* **Description of the task**:
Could you pick up the Office 365 licensing article below after its last sentence and keep writing it?

* **Document segment**:

○ ○ ○ ○

Office 365 is one of the first things our clients mention when they talk to us.  Its one of the top concerns or challenges that they have and one of the common things that we hear from them is that they are tired of purchasing software or services that they never use.  In the world of Office 365 not subscribing to this is a very difficult task based on how Microsoft creates Office 365 bundles and the way they price the product vs the service that they offer.

MetrixData360 has developed an Office 365 Decision Model for you to use to help you determine how best to approach Microsoft depending on three key factors:

  1. Your Unique Business Requirements as they relate to Office 365
  2. Your Actual deployment roadmap of the services (regardless of Office 365 licensing bundles)
  3. Costs of not just licensing but deployments, upgrades etc.

Office 365 Decision Model

Depending on where you intersect on this simple Venn Diagram will determine what you should do with regards to negotiating an agreement with Microsoft on Office 365.  If you fall into the following category (where the circles intersect), the following is our high-level guidance for you:

  1. Office365 costs more than your costs to maintain your current infrastructure. At this junction, you should delay your purchase of Office 365 as you will not have the financial business case and TCO to move forward with a deployment.

○ ○ ○ ○

* **Stored records**:
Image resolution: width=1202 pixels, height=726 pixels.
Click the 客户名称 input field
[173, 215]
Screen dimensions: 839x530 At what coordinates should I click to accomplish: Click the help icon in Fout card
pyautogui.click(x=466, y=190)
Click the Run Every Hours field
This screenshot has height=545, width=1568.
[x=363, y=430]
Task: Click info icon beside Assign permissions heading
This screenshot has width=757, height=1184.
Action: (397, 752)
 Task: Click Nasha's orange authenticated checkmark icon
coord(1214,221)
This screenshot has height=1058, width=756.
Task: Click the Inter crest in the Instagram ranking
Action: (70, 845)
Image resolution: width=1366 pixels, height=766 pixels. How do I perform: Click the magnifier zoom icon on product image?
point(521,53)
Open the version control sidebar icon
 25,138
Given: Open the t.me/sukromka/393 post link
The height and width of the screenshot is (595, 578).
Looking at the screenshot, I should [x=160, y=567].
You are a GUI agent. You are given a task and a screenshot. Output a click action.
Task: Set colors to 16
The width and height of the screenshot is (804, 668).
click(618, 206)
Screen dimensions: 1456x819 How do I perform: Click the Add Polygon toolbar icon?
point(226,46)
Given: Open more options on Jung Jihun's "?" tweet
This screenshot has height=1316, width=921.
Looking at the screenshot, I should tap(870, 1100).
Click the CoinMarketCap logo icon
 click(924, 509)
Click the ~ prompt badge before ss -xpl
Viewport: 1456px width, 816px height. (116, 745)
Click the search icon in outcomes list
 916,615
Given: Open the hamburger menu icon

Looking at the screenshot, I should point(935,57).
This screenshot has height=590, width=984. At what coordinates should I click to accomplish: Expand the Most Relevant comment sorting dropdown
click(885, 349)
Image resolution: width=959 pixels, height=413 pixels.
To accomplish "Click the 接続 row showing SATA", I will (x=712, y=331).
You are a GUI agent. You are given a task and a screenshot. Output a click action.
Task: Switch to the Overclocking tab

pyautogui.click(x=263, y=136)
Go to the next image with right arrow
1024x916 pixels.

○ ○ ○ ○

* **Response to this task**:
  2. You have not determined your roadmap and the timeframes within which you will deploy the components of Office 365. You should not proceed with a purchase of Office 365 (regardless of price) as the months that you do not use the product will cost you more than any savings you may have from pricing.
  3. You are unable to identify any solid business reason to move to Office 365. Deploying to the cloud would not provide the business or your IT organization any added benefit so there is no reason to move forward with a purchase of Office 365.
  4. You have all the requirements necessary to move forward with a negotiation. Go forward and negotiate your best deal with Microsoft.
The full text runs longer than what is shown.